Corona-Arbeitsschutzverordnung bis einschließlich 30. April 2021 verlängert

Bundesministerium für Arbeit und Soziales, 10.03.2021:

Das Bundeskabinett hat am 10.03.2021 die am 15.03.2021 auslaufende SARS-CoV-2-Arbeitsschutzverordnung bis einschließlich 30.04.2021 verlängert. Damit bleiben die bisherigen Bestimmungen zur Reduzierung betriebsbedingter Personenkontakte weitgehend unverändert in Kraft.

Dies umfasst:

• Die Verpflichtung der Arbeitgeber zum Angebot von Homeoffice, sofern nicht zwingende betriebliche Gründe entgegenstehen.
• Die Reduktion der Personenbelegung in gemeinsam genutzten Räumen durch Vorgabe einer Mindestfläche von 10m² pro Person.
• Die Einteilung in feste, möglichst kleine Arbeitsgruppen in Betrieben mit mehr als 10 Beschäftigten.
• Die Verpflichtung zur Bereitstellung und Benutzung hochwertiger Masken.
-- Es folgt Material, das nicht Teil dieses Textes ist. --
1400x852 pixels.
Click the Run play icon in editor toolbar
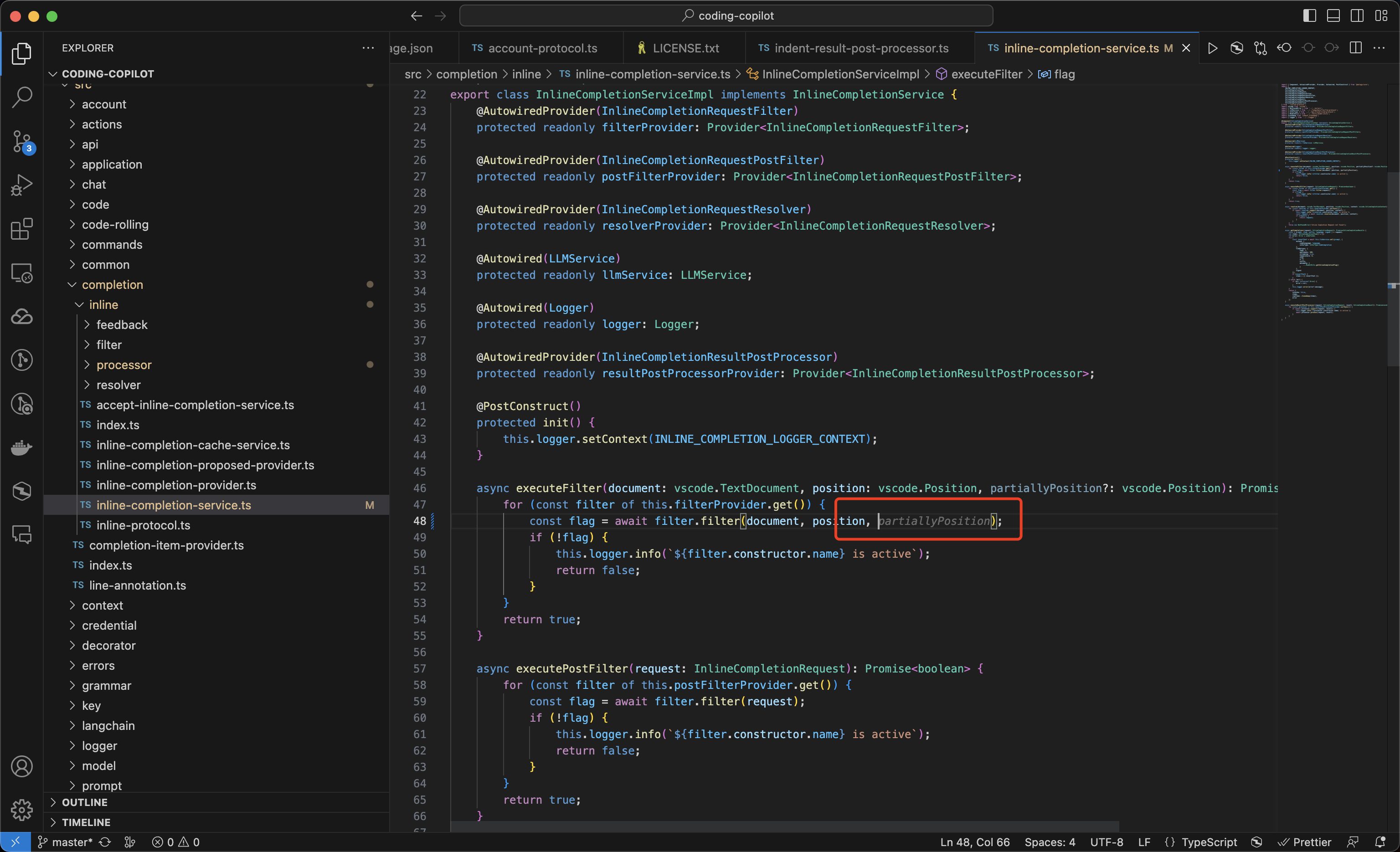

Die Änderungsverordnung enthält redaktionelle Überarbeitungen und Klarstellungen, um die Verständlichkeit und die praktische Umsetzung in den Betrieben zu erhöhen. Neu aufgenommen wurde eine Bestimmung zu betrieblichen Hygienekonzepten. Hierdurch wird sichergestellt, dass bei den stufenweise vorgesehenen Lockerungen wirtschaftlicher Aktivitäten die Maßnahmen des betrieblichen Infektionsschutzes aufeinander abgestimmt und an die aktuellen betrieblichen Anforderungen angepasst werden. Durch eine weitere Änderung wird klargestellt, dass im Regelfall medizinische Gesichtsmasken bereitgestellt und getragen werden müssen. FFP2-Atemschutzmasken und vergleichbare Typen sind erforderlich, wenn Beschäftigte aufgrund spezifischer Anforderungen zusätzlich geschützt werden müssen.